Thursday, November 22, 2018

Rollo May's The Courage To Create

"This brings us to the most important courage of all. Whereas moral courage is the righting of wrongs, creative courage, in contrast, is the discovering of new forms, new symbols, new patterns on which a new society can be built."
Rollo May is one of a group of psychologists and psychotherapists writing in the post-WWII period who are usually called humanist or existentialist. Mostly they worked in the U.S. Victor Frankl, Erich Fromm, Irving Yalom, Abraham Maslow.

May in this book (1975) says the usual psychotherapeutic observations on creativity are inadequate and often plain wrong. He's particularly hard on the "compensatory theory of creativity," that we create art to compensate for our inadequacies.

Instead he wants to inaugurate a new approach to the subject; he emphasizes the challenge of the process, the (at least occasional) joy in the result, and what's involved in getting there, particularly the alternation of productive and fallow periods.
"It is necessary that the artist have this sense of timing, that he or she respect these periods of receptivity as part of the mystery of creativity and creation."
May himself was an amateur painter, and many of his examples are drawn from painting and sculpture, Picasso, Mondrian and Giacometti; but others are from literature: Joyce, Auden, Yeats, Dylan Thomas, Beckett, Camus and Stanley Kunitz are all cited. I found it fascinating, and a much more positive view of creativity than is usual in psychology. Maybe Maslow is as good, but he's less specific to the work of artists.

It is a book of its era, however, and not just that crazy 1970s cover on my edition.

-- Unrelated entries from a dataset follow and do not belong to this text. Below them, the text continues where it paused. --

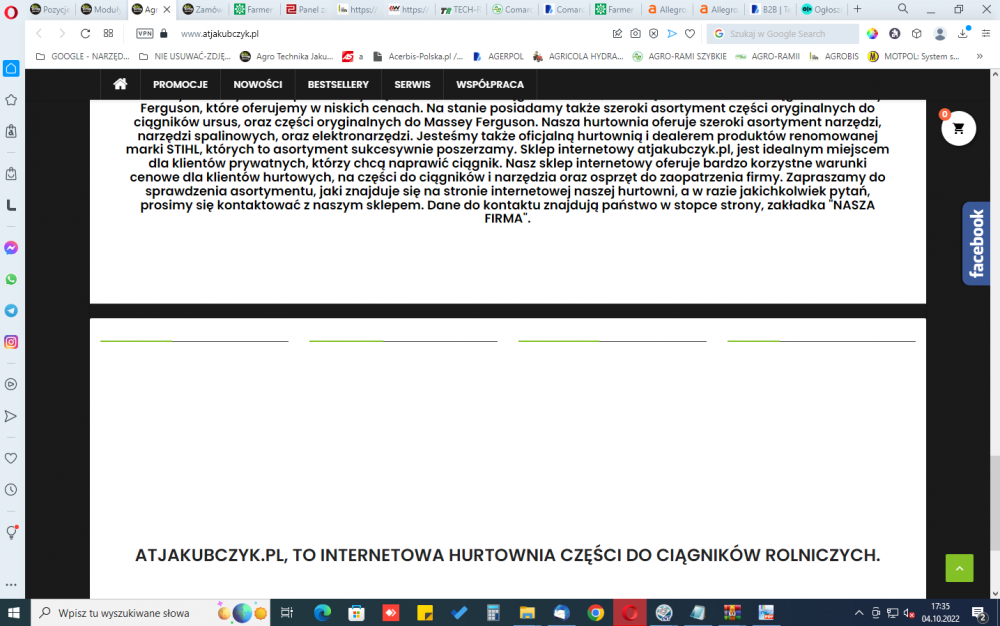Screen dimensions: 1000x626
Task: Take a snapshot using the camera address bar icon
Action: click(x=635, y=33)
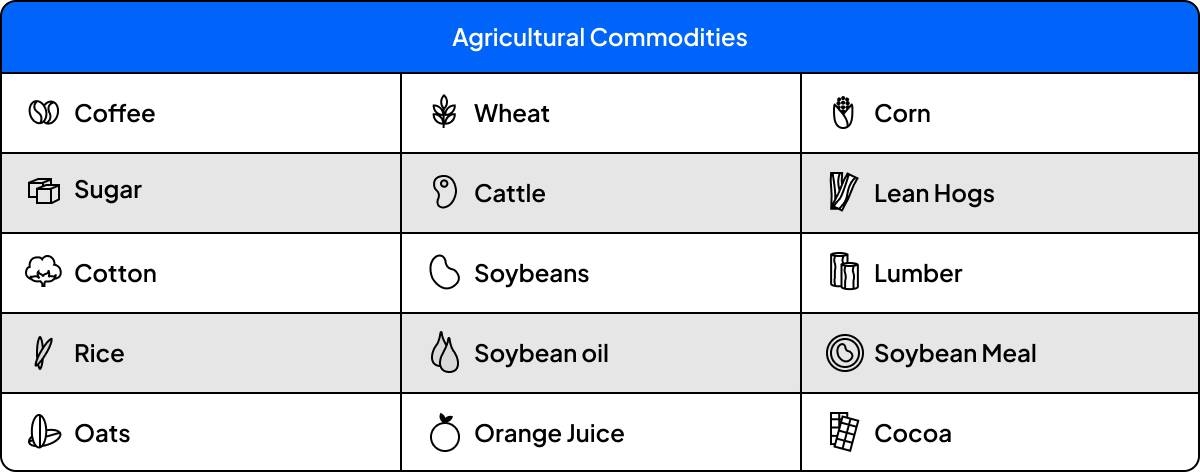This screenshot has height=472, width=1200.
Task: Click the cotton boll icon
Action: click(44, 272)
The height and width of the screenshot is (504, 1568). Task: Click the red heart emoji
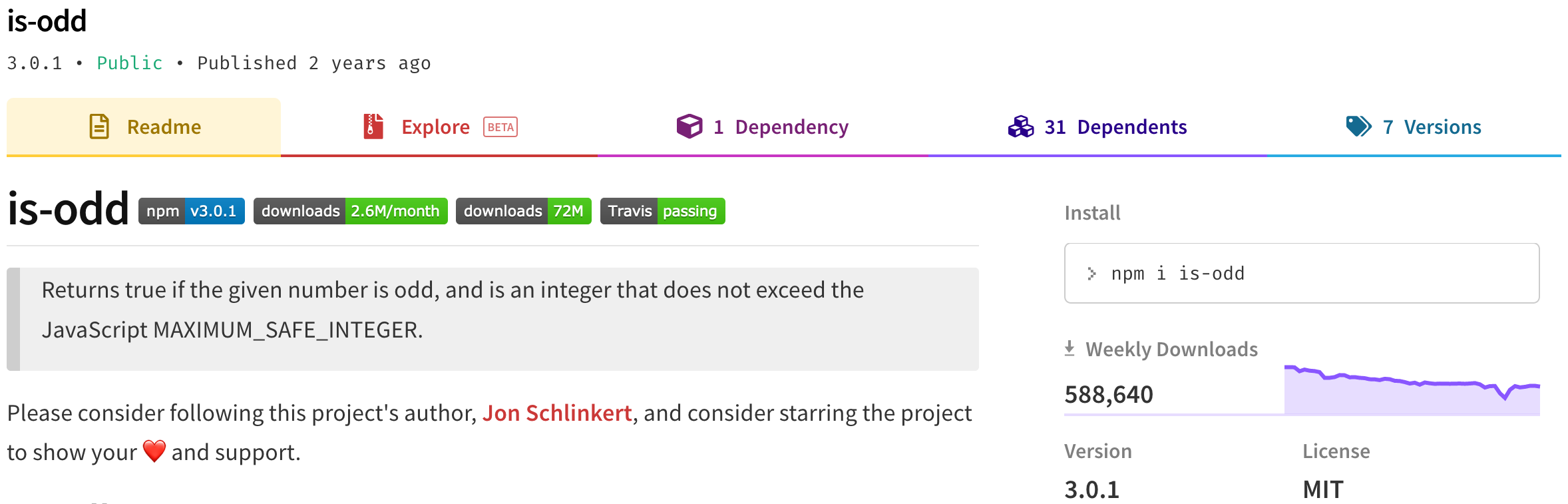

The Maharishi, TM, Gestalt all get their nod in one section. He talks about rebels, as not just someone who "takes over the dean's office."

He's also operating in the Freudian tradition. His main influences seem to be Adler and Rank; he also cites Jung. He is a bit subject to the casual misogyny in that tradition, or maybe it's still the era, though by 1975 he could have been a bit more woke. He casually cites a study of "artists and their wives;" there are a few other examples. Though to his credit he does use "he or she" on occasion, as above.

It's based on various lectures he gave; it more peters out than ends.

But with all that said, I still think the core of the book is fascinating and helpful on the subject and I've read it now a couple of times. I picked it up again after reading Deb Nance's list of books on writing here. (I tried to comment on her website, but my comment went AWOL...) I'd recommend it.

And now I learn from Wikipedia his middle name is Reese! I approve!